US sanctions Cuba's Castro for supporting Venezuela's Maduro

The sanctions block Raul Castro and his immediate family from entering the United States, Pompeo says.

    Raul Castro participates in the Permanent Working Committees of the National Assembly of the People's Power in Havana [Jorge Beltran/AFP]
    Raul Castro participates in the Permanent Working Committees of the National Assembly of the People's Power in Havana [Jorge Beltran/AFP]

    The United States on Thursday imposed sanctions on Cuba's Raul Castro, along with his children, as it continues to pressure its long-time foe for supporting the government of Nicolas Maduro in Venezuela.

    "As First Secretary of Cuba's Armed Forces, Castro is responsible for Cuba's actions to prop up the former Maduro regime in Venezuela through violence, intimidation, and repression," Secretary of State Mike Pompeo said in a statement, reiterating the Trump administration's position that Maduro is illegitimate.

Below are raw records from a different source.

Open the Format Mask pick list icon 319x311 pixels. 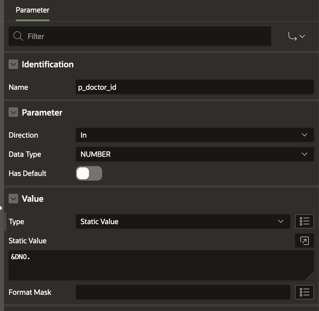(x=304, y=292)
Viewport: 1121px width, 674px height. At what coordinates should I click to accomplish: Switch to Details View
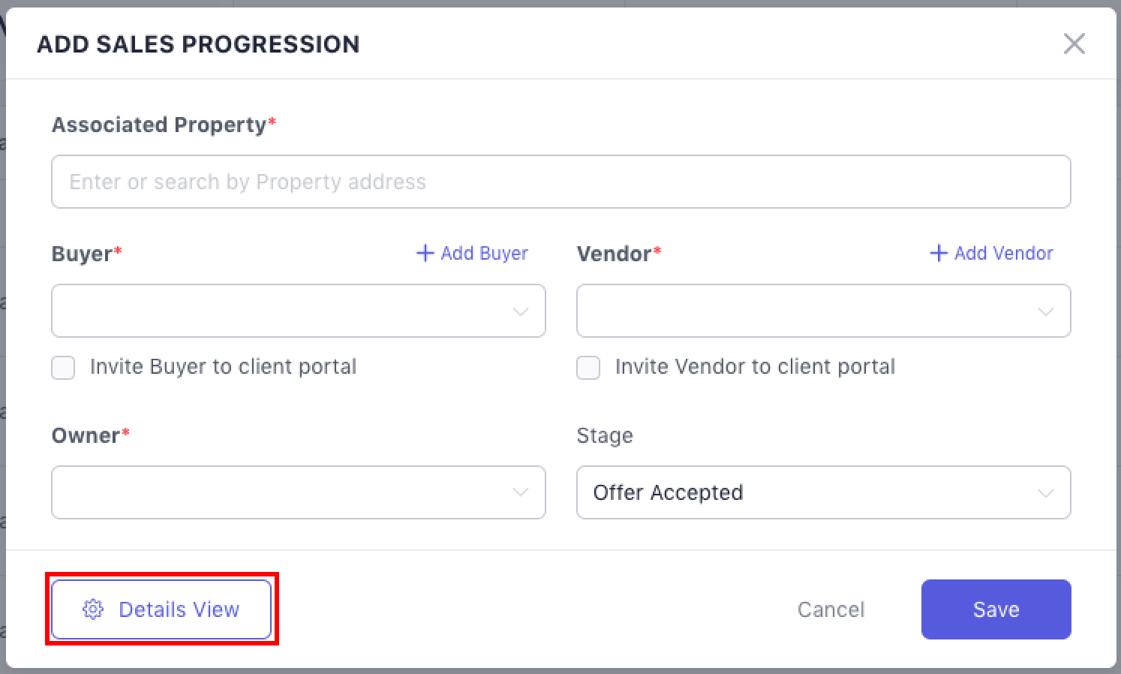[179, 609]
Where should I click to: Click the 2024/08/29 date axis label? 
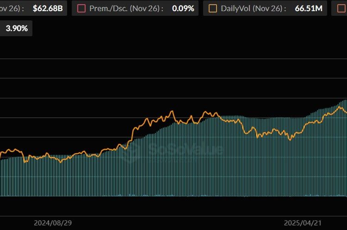pos(53,223)
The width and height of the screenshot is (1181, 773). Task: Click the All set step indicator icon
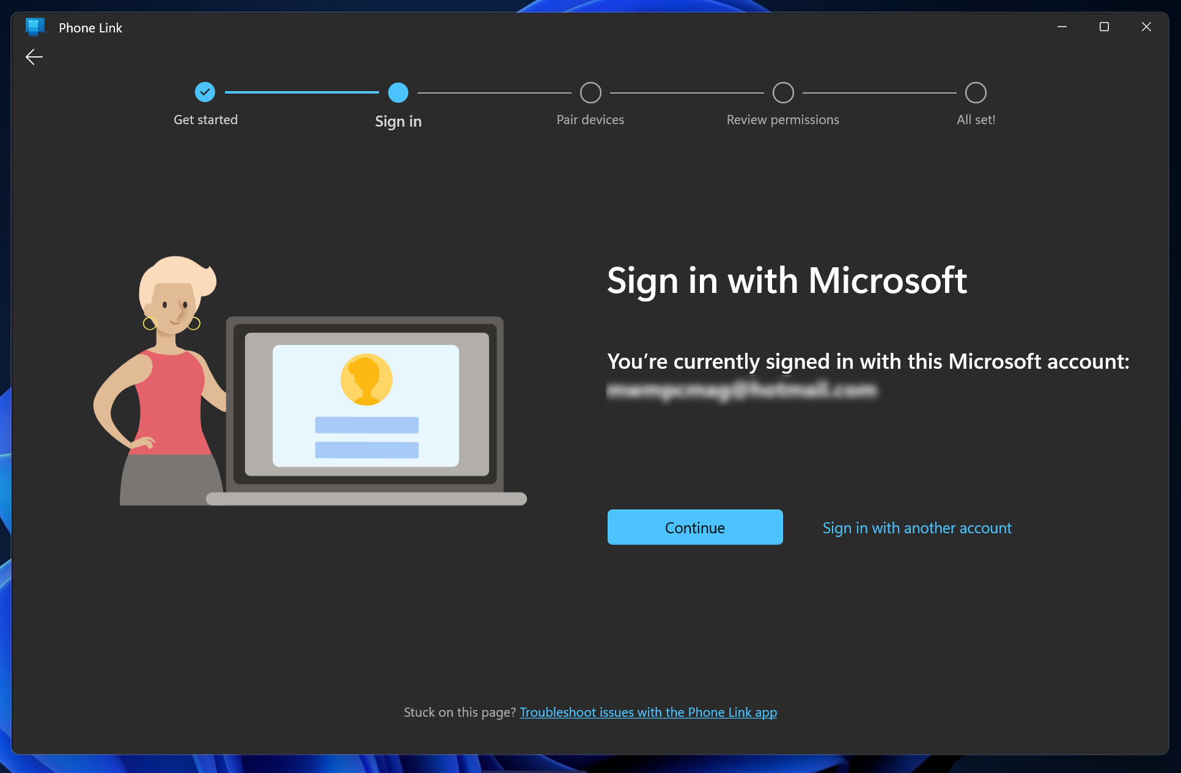(975, 92)
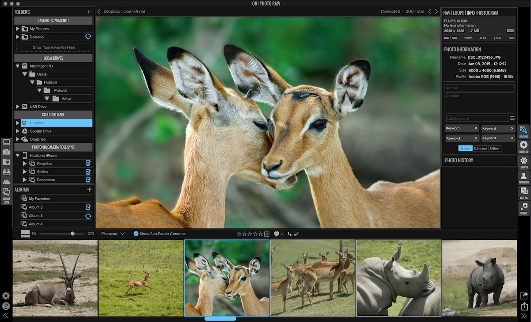Enable sync refresh on Album 3

point(88,216)
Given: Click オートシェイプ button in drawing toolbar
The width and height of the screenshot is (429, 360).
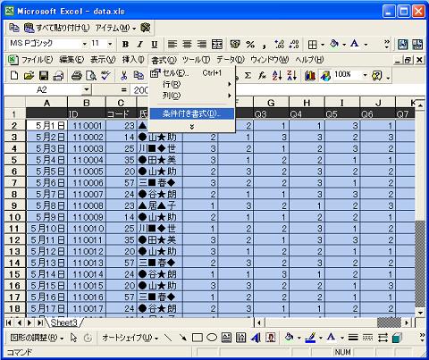Looking at the screenshot, I should 130,338.
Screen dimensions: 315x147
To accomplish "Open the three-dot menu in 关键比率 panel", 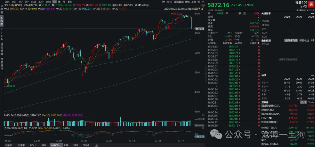I will point(313,13).
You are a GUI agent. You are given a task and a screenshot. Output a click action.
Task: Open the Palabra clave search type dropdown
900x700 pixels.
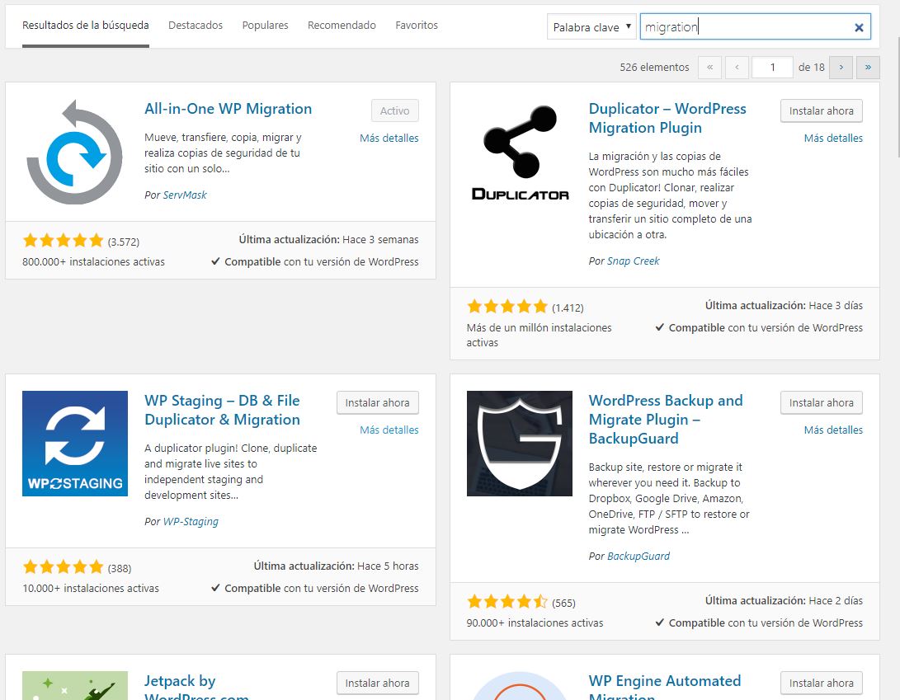pos(591,27)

    "In concert with Maduro's military and intelligence officers, members of the Cuban security forces have been involved in gross human rights violations and abuses in Venezuela, including torture," Pompeo added.

    The US, along with about 50 other countries, support Venezuelan opposition leader Juan Guaido, who in January invoked the constitution to declare himself interim president, calling Maduro's 2018 re-election illegitimate.

    Maduro, who maintains the support of Cuba, Russia and China, as well as Venezuela's state institutions, accuses Guaido and the US of attempting a coup.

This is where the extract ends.